▶ Source passage:
+++
BALTIMORE — On a recent dark, dull day in Baltimore, the sounds of rapping upon the front door of the modest brick house echoed easily up and down Amity Street. With his frock coat and ivory-han- dled cane, the gentle- man demanding admittance was instantly familiar to the neighborhood residents and visitors waiting patiently outside.
They knew him as Edgar Allan Poe himself, the master of the macabre, author of such tales as “MS. Found in a Bottle,” “Morella” and “Berenice,” all most likely penned in the very place to which he was now so furiously trying to gain admittance, this time to tell his stories.
This was not 1834, when the not-yet-famous writer regularly made his way to the small narrow space at the top of the stairs in this house to write. Nor was it October 1849, when his soon-to-be lifeless body was found in a Baltimore gutter.
But as the days run swiftly into night and the wind whips sharply down the city streets, Edgar Allan Poe comes again, even in 2006.
And in October at the E.A. Poe House and Museum on Amity Street, the connoisseur of all things ghastly comes on with a bang and a flourish. Performances of some of his most popular stories, such as “The Cask of Amontillado” or “The Tell-Tale Heart” are held in a small, cramped upstairs room, where the audience’s proximity to the performer helps intensify that sense of unlooked-for intimacy and creeping dread familiar to all readers of Poe’s tales.
“It’s a wonderful atmosphere,” says the man dressed as Poe, who has been known occasionally to take on the persona of actor David Keltz.
“There is nothing like performing in a place where Poe actually lived.”
The ever-present Poe
Around this time of year, it seems, Edgar Poe, or some facsimile thereof, is everywhere, ready to retell those dark tales of obsession and revenge that have captivated audiences for well over a century.
“He makes palpable every one of our primary fears,” says Kevin Barr, who has taught Poe as part of his American literature classes at Georgetown Day School in the District for the past 30 years.
“It’s all there, from isolation and alienation to the monster under the bed.”
Beyond what Walt Whitman called the “indescribable magnetism” of Poe’s life and work, there is something about Halloween and Poe that seems a natural — no, supernatural — fit.
Perhaps it is because so many elements of Poe’s work — dungeons, tombs, bodily rot, dismemberment and living death, not to mention black cats with eyes ripped from their sockets — are those the culture dwells upon on the day when, legend has it, the bridge opens between the world of the quick and that of the dead.
Or maybe the attraction has to do with the author’s own story, a life bounded by poverty and slander, and a death that remains to this day mysterious and unresolved.
“He wrote about things that might happen to you,” says Jeff Jerome, curator of the Poe House, who credits Vincent Price and the B movies of the late 1950s and early ‘60s with sparking his own interest in Poe.
+++
▶ Problem to solve:
List every title of a Poe tale that the passage about Poe in Baltimore names.

▶ Excerpted records:
+++
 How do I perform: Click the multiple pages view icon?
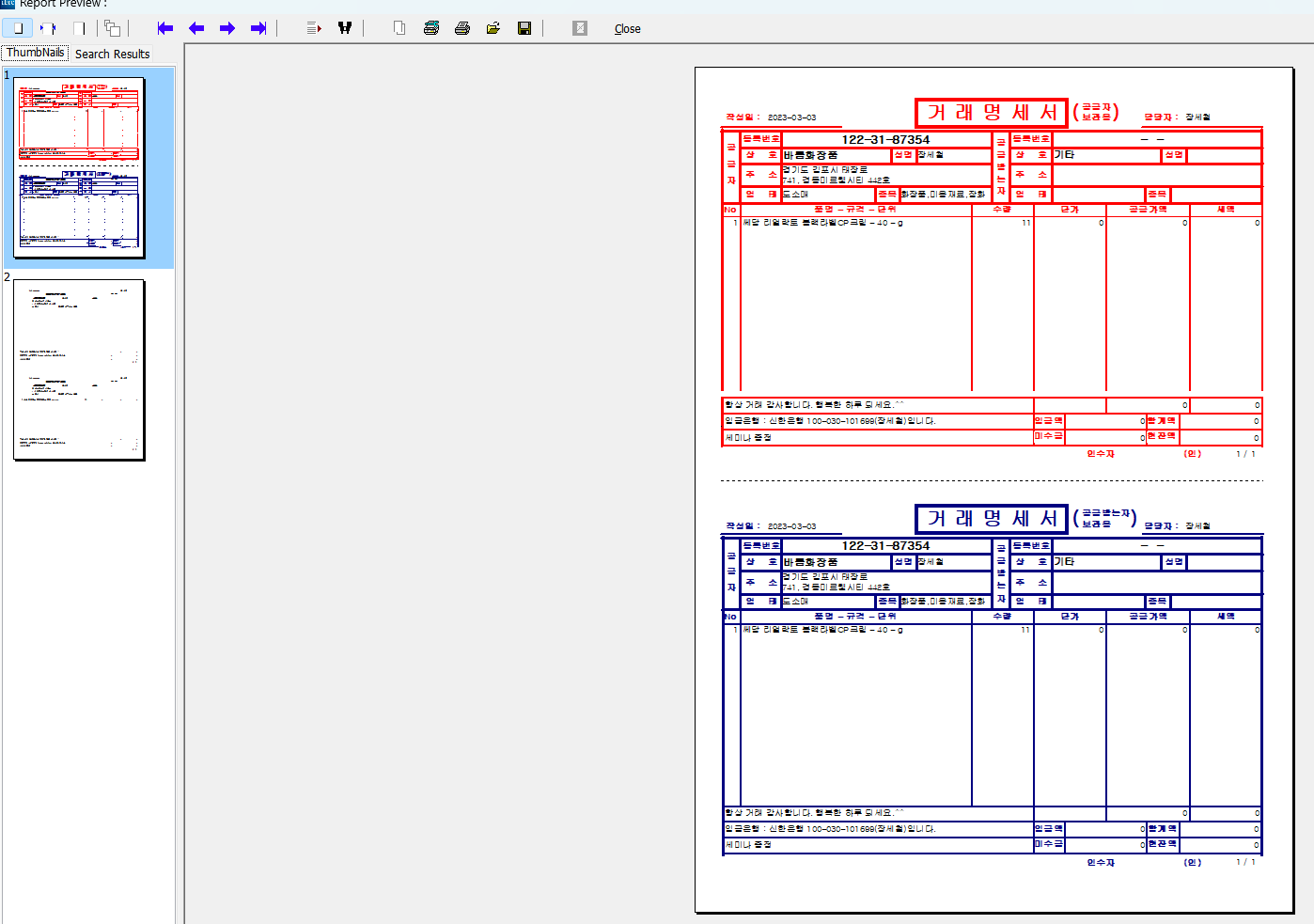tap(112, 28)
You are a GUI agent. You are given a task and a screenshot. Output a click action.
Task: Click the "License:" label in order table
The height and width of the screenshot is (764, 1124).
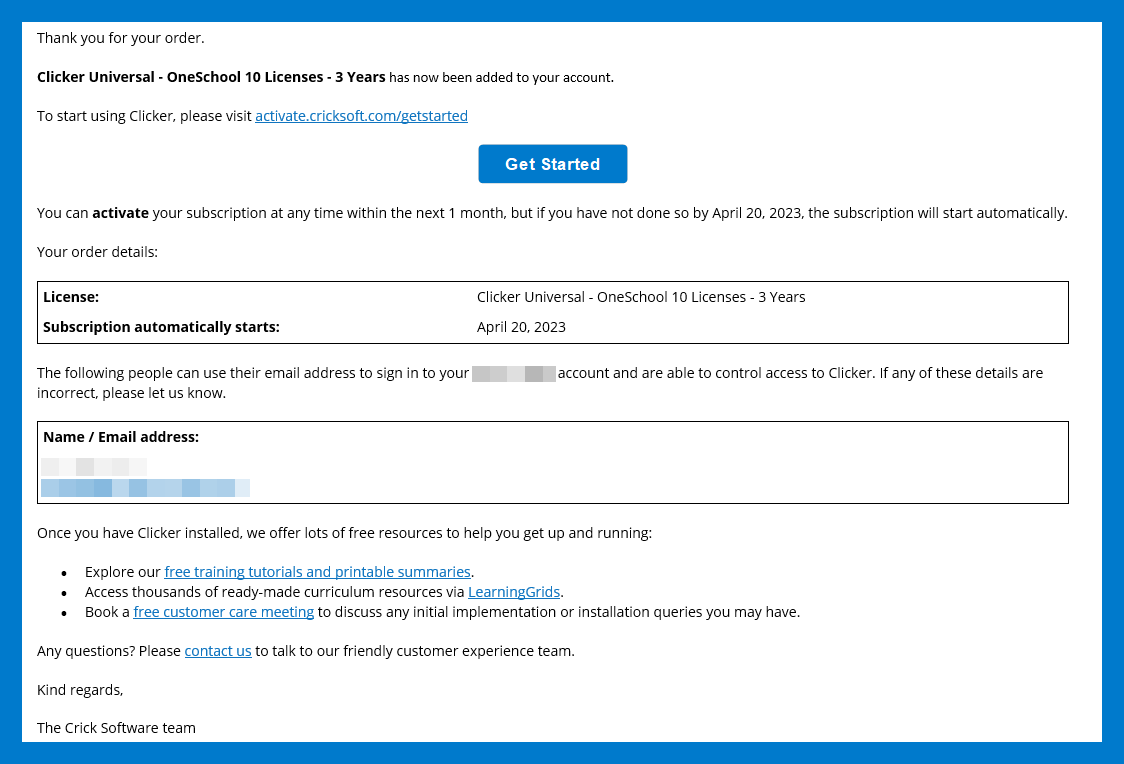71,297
+++
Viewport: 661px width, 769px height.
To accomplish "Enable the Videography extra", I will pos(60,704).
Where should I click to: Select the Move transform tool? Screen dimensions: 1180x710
+++
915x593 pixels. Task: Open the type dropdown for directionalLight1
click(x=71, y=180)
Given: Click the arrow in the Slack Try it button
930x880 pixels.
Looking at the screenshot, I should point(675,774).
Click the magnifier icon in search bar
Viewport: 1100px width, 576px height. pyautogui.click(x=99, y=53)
+++
▶ Output for this task:
"MS. Found in a Bottle," "Morella," "Berenice," "The Cask of Amontillado," "The Tell-Tale Heart"